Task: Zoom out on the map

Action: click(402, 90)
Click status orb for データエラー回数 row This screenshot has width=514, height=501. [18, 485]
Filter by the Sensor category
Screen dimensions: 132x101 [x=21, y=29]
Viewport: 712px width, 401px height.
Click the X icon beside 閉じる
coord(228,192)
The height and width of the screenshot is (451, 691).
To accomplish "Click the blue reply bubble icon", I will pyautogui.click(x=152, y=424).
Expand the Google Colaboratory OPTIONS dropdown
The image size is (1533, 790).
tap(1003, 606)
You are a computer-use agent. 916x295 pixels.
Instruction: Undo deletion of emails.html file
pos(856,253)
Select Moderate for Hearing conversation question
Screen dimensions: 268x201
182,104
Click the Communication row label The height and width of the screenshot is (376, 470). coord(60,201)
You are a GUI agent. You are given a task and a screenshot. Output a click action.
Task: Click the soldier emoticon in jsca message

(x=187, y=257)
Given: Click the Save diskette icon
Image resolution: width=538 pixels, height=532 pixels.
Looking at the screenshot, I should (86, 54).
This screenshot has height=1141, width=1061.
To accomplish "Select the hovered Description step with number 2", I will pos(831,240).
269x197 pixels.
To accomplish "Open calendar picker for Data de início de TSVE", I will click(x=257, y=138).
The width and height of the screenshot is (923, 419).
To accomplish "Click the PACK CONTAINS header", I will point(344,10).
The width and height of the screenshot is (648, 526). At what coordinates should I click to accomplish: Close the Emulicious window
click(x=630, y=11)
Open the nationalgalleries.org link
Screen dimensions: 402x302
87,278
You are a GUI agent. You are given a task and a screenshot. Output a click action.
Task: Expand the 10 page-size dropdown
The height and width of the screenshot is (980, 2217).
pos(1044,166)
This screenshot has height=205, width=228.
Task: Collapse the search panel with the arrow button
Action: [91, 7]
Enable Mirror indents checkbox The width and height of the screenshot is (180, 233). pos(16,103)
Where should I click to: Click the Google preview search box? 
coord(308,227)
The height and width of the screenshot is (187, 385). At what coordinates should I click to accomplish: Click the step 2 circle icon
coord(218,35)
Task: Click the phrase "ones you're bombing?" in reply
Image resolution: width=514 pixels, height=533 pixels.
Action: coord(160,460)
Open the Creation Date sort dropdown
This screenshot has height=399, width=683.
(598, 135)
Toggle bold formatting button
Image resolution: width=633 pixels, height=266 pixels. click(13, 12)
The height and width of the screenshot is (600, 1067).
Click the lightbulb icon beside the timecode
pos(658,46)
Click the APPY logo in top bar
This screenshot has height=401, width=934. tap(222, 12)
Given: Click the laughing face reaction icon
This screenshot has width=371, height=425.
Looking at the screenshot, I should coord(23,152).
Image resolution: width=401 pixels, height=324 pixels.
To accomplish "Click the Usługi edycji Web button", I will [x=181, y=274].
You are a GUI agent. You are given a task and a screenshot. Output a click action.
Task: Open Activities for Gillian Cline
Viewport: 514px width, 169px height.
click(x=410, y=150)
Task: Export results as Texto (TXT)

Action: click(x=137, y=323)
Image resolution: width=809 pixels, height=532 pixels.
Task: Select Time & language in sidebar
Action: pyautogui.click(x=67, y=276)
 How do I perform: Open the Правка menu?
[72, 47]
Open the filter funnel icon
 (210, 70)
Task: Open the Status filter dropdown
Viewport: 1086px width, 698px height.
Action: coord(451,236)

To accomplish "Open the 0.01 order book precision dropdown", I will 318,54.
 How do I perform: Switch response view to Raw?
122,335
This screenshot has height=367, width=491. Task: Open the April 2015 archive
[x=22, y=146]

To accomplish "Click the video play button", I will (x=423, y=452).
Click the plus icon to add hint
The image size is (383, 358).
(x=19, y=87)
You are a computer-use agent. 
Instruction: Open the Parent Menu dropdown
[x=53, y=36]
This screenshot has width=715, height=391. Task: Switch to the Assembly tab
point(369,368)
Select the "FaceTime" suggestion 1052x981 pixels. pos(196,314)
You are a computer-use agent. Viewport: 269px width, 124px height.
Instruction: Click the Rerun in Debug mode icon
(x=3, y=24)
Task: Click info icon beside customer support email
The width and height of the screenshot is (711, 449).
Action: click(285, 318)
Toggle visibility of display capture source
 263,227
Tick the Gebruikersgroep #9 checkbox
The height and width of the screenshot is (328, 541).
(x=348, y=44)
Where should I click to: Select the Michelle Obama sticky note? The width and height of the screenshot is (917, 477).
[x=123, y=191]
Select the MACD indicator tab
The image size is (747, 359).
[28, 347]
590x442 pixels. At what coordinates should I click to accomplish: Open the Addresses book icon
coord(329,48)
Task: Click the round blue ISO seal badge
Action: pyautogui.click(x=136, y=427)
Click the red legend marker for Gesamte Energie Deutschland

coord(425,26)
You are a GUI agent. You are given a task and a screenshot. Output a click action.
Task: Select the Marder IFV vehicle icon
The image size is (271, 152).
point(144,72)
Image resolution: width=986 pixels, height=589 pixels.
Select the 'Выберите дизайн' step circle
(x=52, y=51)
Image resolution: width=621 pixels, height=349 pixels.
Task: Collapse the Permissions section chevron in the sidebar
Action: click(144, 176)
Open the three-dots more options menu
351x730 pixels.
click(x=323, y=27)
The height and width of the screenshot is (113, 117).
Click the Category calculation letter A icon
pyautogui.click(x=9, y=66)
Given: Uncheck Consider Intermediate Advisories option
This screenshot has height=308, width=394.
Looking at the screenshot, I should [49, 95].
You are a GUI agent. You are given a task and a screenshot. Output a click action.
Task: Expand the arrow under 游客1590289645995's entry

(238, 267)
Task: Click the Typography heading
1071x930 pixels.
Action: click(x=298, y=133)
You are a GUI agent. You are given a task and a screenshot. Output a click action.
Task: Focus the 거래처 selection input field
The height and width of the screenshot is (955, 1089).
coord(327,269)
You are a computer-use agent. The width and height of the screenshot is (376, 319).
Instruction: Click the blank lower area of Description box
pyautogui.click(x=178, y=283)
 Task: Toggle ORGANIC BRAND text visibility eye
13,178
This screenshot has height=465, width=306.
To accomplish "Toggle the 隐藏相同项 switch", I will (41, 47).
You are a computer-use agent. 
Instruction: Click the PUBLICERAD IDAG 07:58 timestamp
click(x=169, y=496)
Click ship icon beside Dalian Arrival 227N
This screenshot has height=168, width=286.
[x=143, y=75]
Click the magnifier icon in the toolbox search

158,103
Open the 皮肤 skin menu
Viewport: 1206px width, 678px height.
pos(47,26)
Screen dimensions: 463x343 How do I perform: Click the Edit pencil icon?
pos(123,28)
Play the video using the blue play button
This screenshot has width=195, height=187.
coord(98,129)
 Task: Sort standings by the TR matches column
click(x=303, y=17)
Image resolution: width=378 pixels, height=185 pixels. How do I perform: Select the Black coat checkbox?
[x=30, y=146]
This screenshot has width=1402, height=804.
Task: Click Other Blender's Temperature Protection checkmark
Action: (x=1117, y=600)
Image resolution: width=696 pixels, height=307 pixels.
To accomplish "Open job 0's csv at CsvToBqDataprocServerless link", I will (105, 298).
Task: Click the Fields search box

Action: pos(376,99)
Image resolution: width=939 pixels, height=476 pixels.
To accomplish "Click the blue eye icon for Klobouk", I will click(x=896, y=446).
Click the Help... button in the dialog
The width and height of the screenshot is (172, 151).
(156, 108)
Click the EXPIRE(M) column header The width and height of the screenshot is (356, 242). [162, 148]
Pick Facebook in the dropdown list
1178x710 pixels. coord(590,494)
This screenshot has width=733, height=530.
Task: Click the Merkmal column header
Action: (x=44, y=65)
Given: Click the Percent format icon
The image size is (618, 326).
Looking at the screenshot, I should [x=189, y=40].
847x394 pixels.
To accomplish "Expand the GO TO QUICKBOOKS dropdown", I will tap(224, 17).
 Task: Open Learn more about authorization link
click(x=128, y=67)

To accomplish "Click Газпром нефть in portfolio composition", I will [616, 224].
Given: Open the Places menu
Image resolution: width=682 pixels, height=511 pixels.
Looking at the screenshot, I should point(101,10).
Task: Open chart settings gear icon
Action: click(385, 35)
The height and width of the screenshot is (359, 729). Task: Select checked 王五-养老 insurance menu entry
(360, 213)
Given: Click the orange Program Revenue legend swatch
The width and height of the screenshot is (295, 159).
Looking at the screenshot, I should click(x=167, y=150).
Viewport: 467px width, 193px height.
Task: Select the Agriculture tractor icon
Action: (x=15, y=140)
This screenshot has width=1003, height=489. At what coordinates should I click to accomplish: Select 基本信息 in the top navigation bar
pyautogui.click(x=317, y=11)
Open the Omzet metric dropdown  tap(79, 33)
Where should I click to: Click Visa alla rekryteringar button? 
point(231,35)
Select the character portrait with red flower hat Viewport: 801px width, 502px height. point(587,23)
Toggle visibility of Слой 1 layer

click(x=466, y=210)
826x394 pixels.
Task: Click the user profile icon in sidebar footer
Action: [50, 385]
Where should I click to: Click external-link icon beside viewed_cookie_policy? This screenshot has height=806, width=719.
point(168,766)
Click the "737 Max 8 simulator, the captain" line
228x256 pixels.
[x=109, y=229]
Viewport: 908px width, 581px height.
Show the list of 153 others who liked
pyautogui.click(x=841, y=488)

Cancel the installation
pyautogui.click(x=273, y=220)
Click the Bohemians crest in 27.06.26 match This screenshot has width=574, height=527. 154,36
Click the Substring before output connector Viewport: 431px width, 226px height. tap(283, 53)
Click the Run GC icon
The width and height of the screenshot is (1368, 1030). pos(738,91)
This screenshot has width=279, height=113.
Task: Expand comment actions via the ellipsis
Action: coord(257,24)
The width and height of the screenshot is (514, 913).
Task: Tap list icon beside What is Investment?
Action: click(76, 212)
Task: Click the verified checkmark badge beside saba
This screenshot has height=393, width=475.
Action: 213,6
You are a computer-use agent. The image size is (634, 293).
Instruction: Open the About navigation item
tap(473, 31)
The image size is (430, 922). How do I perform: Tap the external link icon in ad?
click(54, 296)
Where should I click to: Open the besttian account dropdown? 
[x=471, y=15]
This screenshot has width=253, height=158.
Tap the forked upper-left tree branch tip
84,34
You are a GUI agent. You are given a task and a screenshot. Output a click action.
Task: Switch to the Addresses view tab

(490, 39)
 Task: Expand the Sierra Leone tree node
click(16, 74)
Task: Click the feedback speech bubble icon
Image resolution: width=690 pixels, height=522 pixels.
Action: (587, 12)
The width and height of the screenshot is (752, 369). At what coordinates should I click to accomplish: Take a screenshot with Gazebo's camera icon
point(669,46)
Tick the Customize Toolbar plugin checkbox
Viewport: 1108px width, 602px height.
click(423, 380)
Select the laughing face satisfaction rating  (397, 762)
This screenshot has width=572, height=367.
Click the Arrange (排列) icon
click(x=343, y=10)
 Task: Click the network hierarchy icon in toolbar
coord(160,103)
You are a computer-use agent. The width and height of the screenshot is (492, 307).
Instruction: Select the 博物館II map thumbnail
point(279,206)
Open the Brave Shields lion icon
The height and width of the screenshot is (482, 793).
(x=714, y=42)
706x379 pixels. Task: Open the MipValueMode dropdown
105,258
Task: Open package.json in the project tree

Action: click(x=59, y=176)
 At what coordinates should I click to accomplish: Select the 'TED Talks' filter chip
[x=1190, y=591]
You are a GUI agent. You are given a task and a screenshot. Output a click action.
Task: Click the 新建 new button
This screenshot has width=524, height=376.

_ _ _

What you need to do
Give the exact lines, and only those, from the line containing "Image resolution: width=986" through the line containing "Given: Uncheck Consider" in the entries above.

Problem solution
Image resolution: width=986 pixels, height=589 pixels.
Select the 'Выберите дизайн' step circle
(x=52, y=51)
Image resolution: width=621 pixels, height=349 pixels.
Task: Collapse the Permissions section chevron in the sidebar
Action: click(144, 176)
Open the three-dots more options menu
351x730 pixels.
click(x=323, y=27)
The height and width of the screenshot is (113, 117).
Click the Category calculation letter A icon
pyautogui.click(x=9, y=66)
Given: Uncheck Consider Intermediate Advisories option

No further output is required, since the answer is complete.